After considering these three options, we concluded that the addition of the lengthOfArray builtin function is both necessary and sufficient for introducing a well-defined array type into the builtin language.

Constructing arrays

The last required functionality for having a practical interface is the ability to construct arrays.

Due to our decision of providing immutable arrays, it is difficult (or very expensive) to build up arrays incrementally. A naive approach would require repeated copying and potentially the usage of quadratic space and time.

A more appropriate approach would be to construct the array in bulk, however that would require an intermediate representation of a collection of elements. Fortunately this already exists in the builtin language in the form of builtin lists. We can then naturally introduce a function which transforms lists into arrays: listToArray.

Slices

Many array-like data structures support cheap slices, e.g. a function with the following type signature: slice :: Integer -> Integer -> Array a -> Array a, which produces a view of the original array between the two indices (similarly, the same can be achieved using an indexArray and a lengthOfArray).

We do not propose to add slice to our builtin set, since it is very easy to build a data structure that supports slices on top of array, simply by tracking some additional integers to track the subset of the array that is in view.

Arrays in Data

In CPS-0013 the idea of representing the arguments to the Data constructor Constr as an Array in Plutus Core was presented as being more appropriate than the current list representation.

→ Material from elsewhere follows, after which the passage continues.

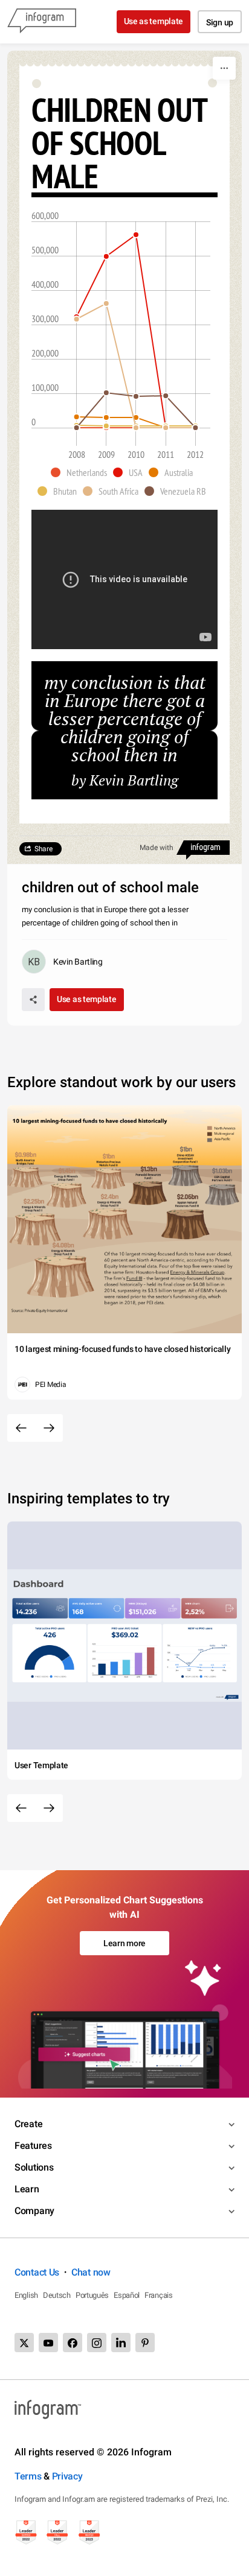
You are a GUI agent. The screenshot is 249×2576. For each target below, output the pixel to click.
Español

A significant requirement in implementing this modification is maintaining backwards compatibility. Therefore, we cannot simply modify the internal representation of Data.

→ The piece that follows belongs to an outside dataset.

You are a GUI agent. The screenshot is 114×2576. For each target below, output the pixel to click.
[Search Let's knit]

One idea would be to add a new builtin such as the following: unConstrDataArray :: Data -> (Integer, Array Data). However, this builtin will inevitably have linear time complexity since it is based on a list traversal. So it does not actually solve the original problem, unless it can be shown experimentally that, in practice, these lists are usually small enough for the transformation to be negligible.

Path to Active

Acceptance Criteria

  • The feature is implemented according to the implementation plan and merged into the master branch of the plutus repository.
  • cardano-ledger is updated to include new protocol parameters to control costing of the new builtins.
  • The feature is integrated into cardano-node and released as part of a hard fork.

Implementation Plan

The implementation of this CIP should not proceed without an empirical assessment of the effectiveness of the new primitives, as per the following plan:

  1. Implement the new primitives according to the specification, including the experimental versions discussed in the CIP.
  2. Assign a preliminary cost to the new builtin functions. Consider similar operations and their current costs.
  3. Create variants of the existing benchmarks and potentially add some more.
  4. From the total set of newly implemented builtins, find a minimal but practical set of primitives which are indeed significantly faster in both real-time performance and modelled costs.
  5. If such a set does not exist, find out why. This means that the preliminary investigation was not successful. If it does, revise the specification to include the final set of primitives.

If the preliminary performance investigation was not successful, this CIP should be revised according to the findings of the experiment. Otherwise, the implementation can proceed:

  1. Determine the most appropriate costing functions for modelling the builtin's performance and assign costs accordingly.
  2. Add the new builtin type and functions to the appropriate sections in the Plutus Core Specification.
  3. Formalize the new builtin type and functions in the plutus-metatheory.
  4. The final version of the feature is ready to be merged into plutus and accepted by the Plutus Core team.

This CIP is licensed under CC-BY-4.0.